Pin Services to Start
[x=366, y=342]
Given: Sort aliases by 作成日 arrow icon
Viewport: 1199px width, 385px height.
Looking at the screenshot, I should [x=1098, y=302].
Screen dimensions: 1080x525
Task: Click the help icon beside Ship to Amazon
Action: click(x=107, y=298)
▬▬▬▬▬▬▬▬▬▬
Can you copy all of the records above, line for line, without changing a single character?

* Output
Pin Services to Start
[x=366, y=342]
Given: Sort aliases by 作成日 arrow icon
Viewport: 1199px width, 385px height.
Looking at the screenshot, I should [x=1098, y=302].
Screen dimensions: 1080x525
Task: Click the help icon beside Ship to Amazon
Action: click(x=107, y=298)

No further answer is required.